■ **REQUESTS**
1. In the passage on matrimony below, what two things is Holy Matrimony said to be at the same time?
2. Write the next part of the passage on matrimony below, starting right after its final sentence.

■ **DOCUMENT**

------

A life-long contract. Other contracts between man and man may be for a limited time, but the natural aims and results of this contract of matrimony distinguish it and make it life-long.
Concubinage, or the union of man and woman outside of matrimony and for a limited time, is contrary to the law of nature, and is therefore per se one of those deadly sins which exclude from the kingdom of God. It voluntarily fails of those ends which the God of nature intends. Its aim may be merely sensuous gratification, or it may be evading the responsibilities which follow the production of children, whose welfare requires a life-long care. Either way, or in both ways, one of nature's primary laws is violated. And this is per se mortal sin; because the bonds of charity between man and man are broken, and equally so those between man and God, whose primary law is violated.
A fortiori, promiscuous fornication is violation of nature's law, and mortal sin (1 Cor. vi. 9).
The Catholic Church found the civilized world polluted far and wide by every conceivable violation of the law of nature; but she renewed the law of nature as part of her discipline, and grace to obey it was given.
But matrimony is not subject only to the law of nature. Since this permanent union of the man and woman must be voluntarily entered upon, it involves a contract of which society must take cognizance, and the family thus formed is one of the units which constitute the state, and becomes subject to its just laws, both in the creation of the contract and in the further ordering of the partnership. And, finally, marriage, as a sacrament of the Christian Church, becomes Holy Matrimony, and the definition given above needs to be completed thus: "Matrimony is a permanent union," etc., having power of conferring on the parties to it sanctifying grace for due fulfilment of its objects.
Thus, Holy Matrimony is, at the same time, a contract of which civil law and morals take cognizance, and a sacrament out of which spring special obligations.
As a contract, it is a free and voluntary agreement between two parties entering into life-long partnership, giving one another nuptial rights, mutually promising to fulfil all those duties, and receiving all those rights, which are essential to the existence of a family. See the betrothal in the marriage service.

------

■ **EXTRACTED INFORMATION**
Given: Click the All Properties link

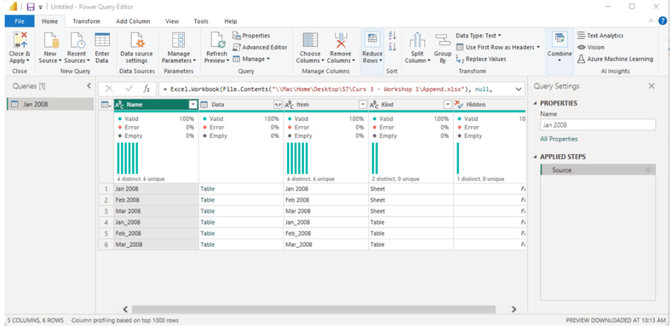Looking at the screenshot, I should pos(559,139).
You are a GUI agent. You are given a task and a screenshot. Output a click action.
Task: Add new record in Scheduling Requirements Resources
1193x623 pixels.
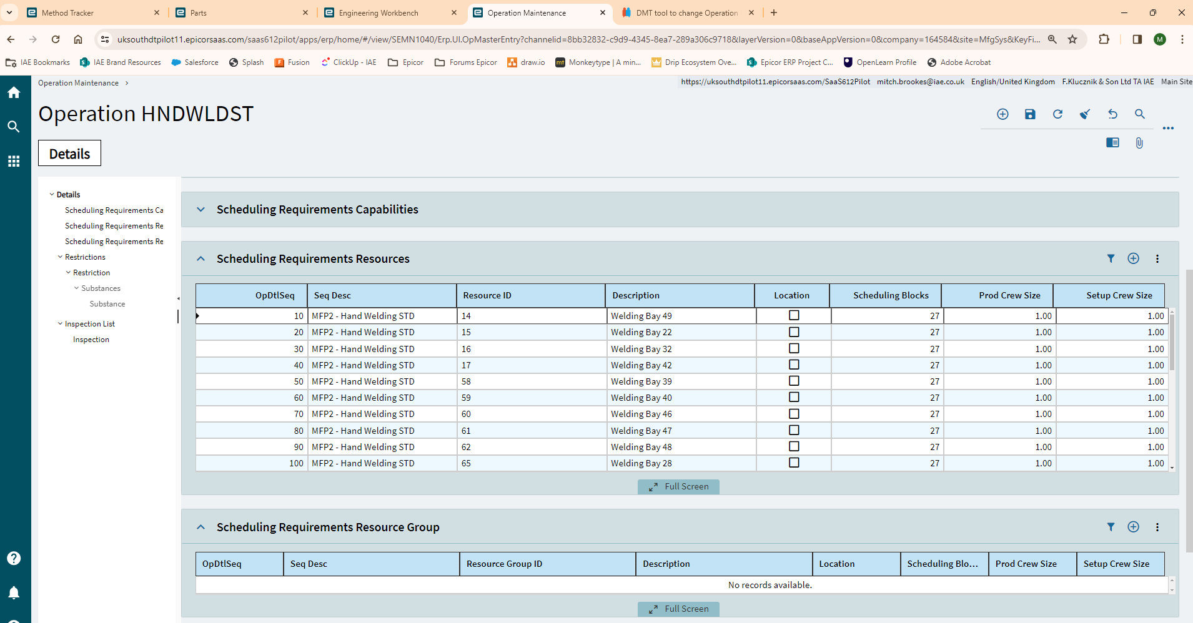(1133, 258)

------

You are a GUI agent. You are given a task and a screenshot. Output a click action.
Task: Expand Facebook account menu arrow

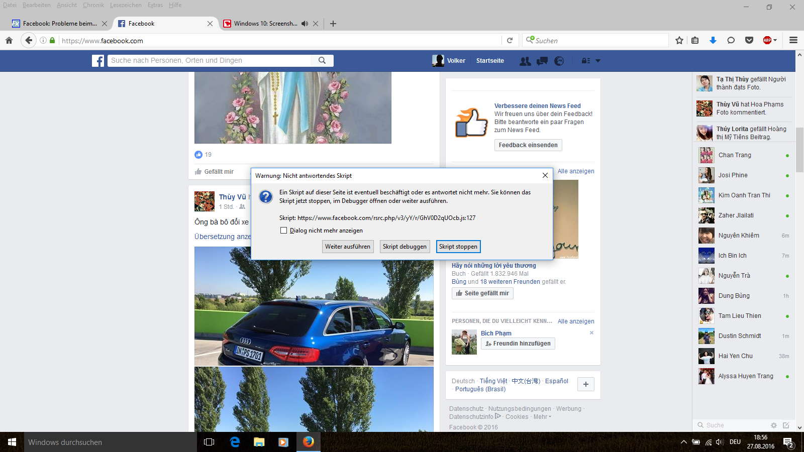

------

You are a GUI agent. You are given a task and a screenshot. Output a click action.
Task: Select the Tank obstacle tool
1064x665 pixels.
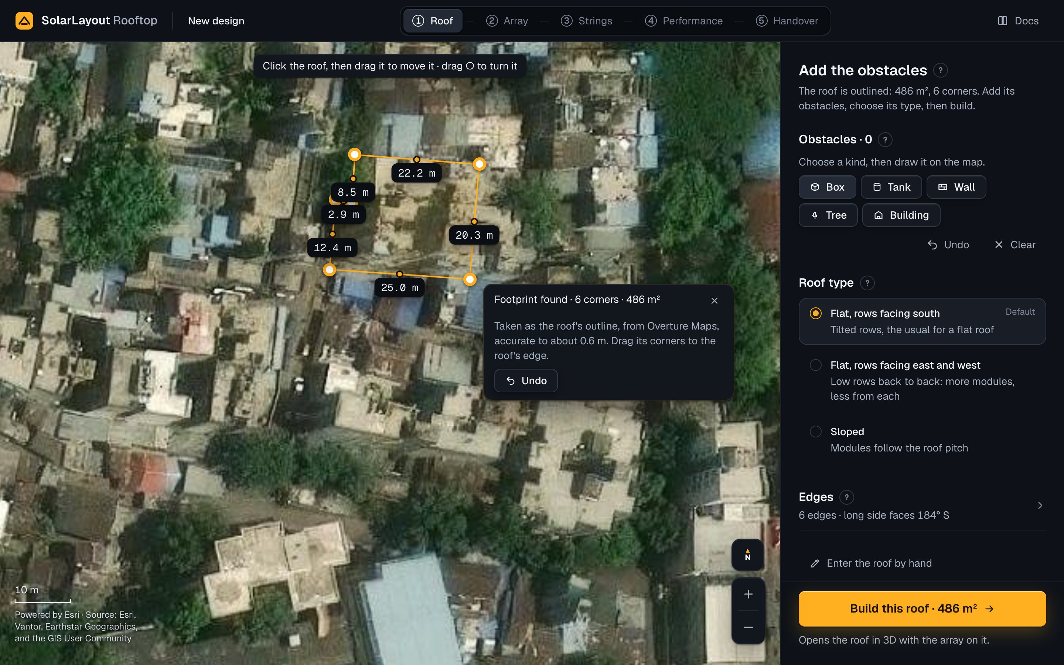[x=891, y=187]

------

■ **ANSWERS FOR THE EXERCISE**
1. A contract of which civil law and morals take cognizance, and a sacrament out of which spring special obligations.

2.
As a sacrament, if duly received, it confers grace for the sanctification of this union, for faithful execution of the promises made, and specially for its great object -- the holy education of children as the children of God (Tert., ad Uxor. ii. 8; 5. Ignat., ad Polyc. ii.).
The word sacrament is, of course, now used in its wider sense of (1) "an outward and visible sign (2) of an inward and spiritual grace given unto us, ordained by Christ as (3) a means whereby we receive the same, and a pledge to assure us thereof." But if we attempt to follow the medi~val theologians in their scholastic distinction of matter and form, we may find them not at one among themselves, and involve ourselves in needless confusion.
It is sufficient to observe that mutual consent, expressed by words or other outward signs, is the efficient cause of the contract, and the outward part of the sacrament. Each of the two parties gives and receives rights in relation to the other (1 Cor. vii. 4). This is not a promise concerning the future; such a promise is an espousal or betrothal. The contract of marriage is de praesenti; its words are "I [now] take thee to my wedded wife." The spiritual grace sanctifies the contract, and gives the needful means that the persons concerned "may surely perform and keep the vow and covenant betwixt them made."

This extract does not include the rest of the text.